**Written instruction**
Print, word for word, the stretch of the items that begins with the line containing "This screenshot has height=345, width=717." and ends with the line containing "tap(175, 85)", including both of those lines.

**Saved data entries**
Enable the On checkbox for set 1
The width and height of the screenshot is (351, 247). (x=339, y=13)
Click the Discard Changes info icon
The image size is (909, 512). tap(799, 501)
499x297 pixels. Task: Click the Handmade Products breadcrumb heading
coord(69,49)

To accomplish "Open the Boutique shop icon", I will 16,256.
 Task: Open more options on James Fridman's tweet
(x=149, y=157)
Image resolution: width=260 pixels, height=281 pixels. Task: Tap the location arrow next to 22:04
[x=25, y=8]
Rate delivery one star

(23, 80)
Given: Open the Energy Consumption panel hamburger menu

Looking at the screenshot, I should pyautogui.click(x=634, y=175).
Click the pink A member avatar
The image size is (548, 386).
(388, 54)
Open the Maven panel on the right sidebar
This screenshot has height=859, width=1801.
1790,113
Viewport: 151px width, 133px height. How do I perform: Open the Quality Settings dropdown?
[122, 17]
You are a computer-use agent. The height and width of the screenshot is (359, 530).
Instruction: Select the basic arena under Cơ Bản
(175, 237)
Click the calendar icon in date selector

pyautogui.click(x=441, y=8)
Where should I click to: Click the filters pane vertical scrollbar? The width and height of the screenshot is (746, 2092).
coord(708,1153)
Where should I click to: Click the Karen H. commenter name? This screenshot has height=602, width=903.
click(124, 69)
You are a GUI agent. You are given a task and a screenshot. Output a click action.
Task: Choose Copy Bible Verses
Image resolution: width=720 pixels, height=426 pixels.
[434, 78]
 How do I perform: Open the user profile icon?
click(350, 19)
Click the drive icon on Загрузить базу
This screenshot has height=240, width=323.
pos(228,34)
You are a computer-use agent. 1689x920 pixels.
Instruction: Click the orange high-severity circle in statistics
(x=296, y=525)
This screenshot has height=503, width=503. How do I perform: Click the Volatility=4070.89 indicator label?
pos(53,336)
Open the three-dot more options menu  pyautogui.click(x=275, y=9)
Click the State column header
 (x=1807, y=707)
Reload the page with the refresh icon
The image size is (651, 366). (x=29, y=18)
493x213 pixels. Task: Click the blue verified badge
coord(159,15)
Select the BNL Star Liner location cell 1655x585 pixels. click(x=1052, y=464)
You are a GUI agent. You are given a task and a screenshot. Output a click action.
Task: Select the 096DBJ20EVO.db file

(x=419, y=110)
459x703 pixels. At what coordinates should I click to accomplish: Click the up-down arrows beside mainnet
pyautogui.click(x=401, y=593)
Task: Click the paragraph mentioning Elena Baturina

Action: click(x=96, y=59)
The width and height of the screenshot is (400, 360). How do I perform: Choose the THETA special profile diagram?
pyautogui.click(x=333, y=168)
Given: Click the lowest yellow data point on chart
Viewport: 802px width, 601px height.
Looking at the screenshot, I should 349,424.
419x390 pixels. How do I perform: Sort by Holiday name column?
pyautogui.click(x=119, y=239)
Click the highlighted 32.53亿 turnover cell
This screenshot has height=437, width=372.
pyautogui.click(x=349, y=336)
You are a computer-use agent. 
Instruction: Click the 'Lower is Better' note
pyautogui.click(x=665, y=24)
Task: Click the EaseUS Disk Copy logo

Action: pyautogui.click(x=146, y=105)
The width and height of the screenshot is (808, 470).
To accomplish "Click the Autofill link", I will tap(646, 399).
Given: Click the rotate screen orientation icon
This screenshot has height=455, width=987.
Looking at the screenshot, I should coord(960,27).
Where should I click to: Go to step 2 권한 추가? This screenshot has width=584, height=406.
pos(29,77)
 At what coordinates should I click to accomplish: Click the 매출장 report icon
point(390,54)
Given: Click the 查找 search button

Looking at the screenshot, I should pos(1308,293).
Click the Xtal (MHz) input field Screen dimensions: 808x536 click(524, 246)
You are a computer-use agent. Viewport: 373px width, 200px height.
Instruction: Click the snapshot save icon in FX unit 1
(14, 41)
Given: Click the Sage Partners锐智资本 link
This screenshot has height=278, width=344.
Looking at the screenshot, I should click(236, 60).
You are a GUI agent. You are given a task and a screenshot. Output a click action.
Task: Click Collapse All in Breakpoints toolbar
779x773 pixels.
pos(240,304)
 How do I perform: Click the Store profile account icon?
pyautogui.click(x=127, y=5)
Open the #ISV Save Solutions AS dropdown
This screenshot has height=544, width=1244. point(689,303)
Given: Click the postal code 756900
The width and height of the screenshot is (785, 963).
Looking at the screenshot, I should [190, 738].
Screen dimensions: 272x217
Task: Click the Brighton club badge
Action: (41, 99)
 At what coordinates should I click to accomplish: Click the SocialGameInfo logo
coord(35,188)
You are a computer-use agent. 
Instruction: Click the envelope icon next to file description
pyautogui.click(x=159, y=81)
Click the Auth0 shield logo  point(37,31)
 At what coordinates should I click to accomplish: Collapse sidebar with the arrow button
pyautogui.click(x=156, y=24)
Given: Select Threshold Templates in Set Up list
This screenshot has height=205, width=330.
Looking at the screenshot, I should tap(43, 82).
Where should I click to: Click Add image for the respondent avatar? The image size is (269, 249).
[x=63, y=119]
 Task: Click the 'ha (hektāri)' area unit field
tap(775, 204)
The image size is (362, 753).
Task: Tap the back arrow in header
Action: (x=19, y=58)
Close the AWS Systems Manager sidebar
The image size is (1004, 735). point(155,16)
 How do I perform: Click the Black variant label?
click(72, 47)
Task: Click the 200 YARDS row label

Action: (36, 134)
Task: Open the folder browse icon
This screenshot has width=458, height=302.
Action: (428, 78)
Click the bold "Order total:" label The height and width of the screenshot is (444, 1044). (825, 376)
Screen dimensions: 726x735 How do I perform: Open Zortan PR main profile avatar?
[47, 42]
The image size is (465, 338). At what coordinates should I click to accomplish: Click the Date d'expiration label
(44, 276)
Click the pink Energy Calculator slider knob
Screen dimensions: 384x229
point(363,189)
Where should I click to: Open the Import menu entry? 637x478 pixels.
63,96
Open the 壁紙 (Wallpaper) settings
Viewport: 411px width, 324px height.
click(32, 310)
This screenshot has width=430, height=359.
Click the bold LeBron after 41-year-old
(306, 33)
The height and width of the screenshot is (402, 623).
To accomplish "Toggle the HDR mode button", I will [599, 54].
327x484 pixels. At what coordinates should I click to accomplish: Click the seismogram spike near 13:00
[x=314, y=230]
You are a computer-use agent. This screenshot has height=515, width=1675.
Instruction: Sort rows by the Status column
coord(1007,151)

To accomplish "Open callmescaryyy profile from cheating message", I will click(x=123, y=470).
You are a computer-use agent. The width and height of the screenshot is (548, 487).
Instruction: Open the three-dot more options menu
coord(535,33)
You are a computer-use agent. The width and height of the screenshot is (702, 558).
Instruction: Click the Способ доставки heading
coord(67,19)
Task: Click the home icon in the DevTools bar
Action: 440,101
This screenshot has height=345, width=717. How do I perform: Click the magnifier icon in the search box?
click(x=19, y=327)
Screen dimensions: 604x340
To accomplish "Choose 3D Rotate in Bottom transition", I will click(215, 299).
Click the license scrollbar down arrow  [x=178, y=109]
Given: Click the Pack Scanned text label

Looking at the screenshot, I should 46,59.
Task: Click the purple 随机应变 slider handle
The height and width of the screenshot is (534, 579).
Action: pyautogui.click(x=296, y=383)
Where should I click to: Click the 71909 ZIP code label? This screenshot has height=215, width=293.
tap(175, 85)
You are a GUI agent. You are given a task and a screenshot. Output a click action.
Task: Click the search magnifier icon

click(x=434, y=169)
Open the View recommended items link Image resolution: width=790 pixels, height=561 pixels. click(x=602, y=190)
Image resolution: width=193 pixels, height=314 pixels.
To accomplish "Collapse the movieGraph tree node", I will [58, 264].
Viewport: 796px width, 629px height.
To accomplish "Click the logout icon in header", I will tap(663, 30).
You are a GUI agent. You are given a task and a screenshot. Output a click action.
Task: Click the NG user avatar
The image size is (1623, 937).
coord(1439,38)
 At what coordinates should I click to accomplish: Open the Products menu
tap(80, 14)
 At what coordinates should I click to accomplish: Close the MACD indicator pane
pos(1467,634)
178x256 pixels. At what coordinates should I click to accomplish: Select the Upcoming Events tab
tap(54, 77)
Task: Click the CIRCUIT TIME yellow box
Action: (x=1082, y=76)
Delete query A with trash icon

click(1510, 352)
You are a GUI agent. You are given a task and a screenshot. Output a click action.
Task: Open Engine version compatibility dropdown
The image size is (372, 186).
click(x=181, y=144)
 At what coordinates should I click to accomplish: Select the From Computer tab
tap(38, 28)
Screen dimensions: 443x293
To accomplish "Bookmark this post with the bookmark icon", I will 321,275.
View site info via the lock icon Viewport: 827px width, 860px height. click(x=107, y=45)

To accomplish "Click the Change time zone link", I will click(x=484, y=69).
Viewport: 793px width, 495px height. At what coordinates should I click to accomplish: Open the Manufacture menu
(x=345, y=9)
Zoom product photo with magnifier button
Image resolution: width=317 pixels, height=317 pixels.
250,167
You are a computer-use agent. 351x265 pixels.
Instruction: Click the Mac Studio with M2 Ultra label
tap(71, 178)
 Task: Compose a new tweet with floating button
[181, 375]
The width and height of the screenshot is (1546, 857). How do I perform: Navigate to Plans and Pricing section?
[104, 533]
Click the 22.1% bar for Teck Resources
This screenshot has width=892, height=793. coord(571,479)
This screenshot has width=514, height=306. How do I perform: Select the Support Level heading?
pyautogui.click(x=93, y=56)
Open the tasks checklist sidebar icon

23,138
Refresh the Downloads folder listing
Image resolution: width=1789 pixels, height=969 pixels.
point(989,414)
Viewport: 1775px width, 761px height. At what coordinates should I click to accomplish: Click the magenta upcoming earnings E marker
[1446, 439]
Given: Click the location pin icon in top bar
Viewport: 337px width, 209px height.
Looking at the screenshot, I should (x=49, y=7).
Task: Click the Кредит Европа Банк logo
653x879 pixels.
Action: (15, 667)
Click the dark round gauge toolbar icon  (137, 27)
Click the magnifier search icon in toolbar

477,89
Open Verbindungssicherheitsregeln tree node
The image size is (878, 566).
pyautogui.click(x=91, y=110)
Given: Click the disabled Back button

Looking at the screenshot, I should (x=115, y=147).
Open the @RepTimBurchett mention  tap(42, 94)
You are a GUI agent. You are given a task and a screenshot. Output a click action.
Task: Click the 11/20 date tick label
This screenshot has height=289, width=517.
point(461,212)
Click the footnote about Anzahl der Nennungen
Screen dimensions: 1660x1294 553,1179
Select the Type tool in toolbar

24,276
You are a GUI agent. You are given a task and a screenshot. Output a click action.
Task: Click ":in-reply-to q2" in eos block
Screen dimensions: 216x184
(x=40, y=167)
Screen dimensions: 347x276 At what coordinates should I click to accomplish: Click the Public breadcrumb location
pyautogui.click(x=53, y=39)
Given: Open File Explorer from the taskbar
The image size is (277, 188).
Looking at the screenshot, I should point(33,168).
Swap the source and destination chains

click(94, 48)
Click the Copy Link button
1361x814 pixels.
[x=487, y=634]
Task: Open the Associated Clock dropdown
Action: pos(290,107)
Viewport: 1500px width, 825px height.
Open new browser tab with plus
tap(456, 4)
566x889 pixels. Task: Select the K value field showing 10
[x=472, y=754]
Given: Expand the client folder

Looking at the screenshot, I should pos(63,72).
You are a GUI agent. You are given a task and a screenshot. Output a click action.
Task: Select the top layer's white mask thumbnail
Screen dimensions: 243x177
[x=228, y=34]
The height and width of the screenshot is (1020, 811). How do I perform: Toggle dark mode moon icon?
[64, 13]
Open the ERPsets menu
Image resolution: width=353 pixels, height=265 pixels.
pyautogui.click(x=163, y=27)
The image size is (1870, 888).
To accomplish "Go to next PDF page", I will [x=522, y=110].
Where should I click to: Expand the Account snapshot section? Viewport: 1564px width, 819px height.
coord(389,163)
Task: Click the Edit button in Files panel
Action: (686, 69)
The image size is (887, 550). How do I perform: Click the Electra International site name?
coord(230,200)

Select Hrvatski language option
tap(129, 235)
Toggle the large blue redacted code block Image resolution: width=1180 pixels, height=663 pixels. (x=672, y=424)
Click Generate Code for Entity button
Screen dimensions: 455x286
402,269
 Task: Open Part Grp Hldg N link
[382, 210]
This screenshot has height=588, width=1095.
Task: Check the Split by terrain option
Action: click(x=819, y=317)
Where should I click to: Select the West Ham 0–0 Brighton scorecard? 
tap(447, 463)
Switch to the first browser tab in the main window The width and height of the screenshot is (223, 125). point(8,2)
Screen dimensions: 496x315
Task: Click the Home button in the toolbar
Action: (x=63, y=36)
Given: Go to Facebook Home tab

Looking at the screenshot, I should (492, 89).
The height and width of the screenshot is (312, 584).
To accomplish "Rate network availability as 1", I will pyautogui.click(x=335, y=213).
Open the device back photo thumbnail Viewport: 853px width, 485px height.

**Task output**
This screenshot has height=345, width=717. How do I perform: Click the magnifier icon in the search box?
click(x=19, y=327)
Screen dimensions: 604x340
To accomplish "Choose 3D Rotate in Bottom transition", I will click(215, 299).
Click the license scrollbar down arrow  [x=178, y=109]
Given: Click the Pack Scanned text label

Looking at the screenshot, I should 46,59.
Task: Click the purple 随机应变 slider handle
The height and width of the screenshot is (534, 579).
Action: pyautogui.click(x=296, y=383)
Where should I click to: Click the 71909 ZIP code label? This screenshot has height=215, width=293.
tap(175, 85)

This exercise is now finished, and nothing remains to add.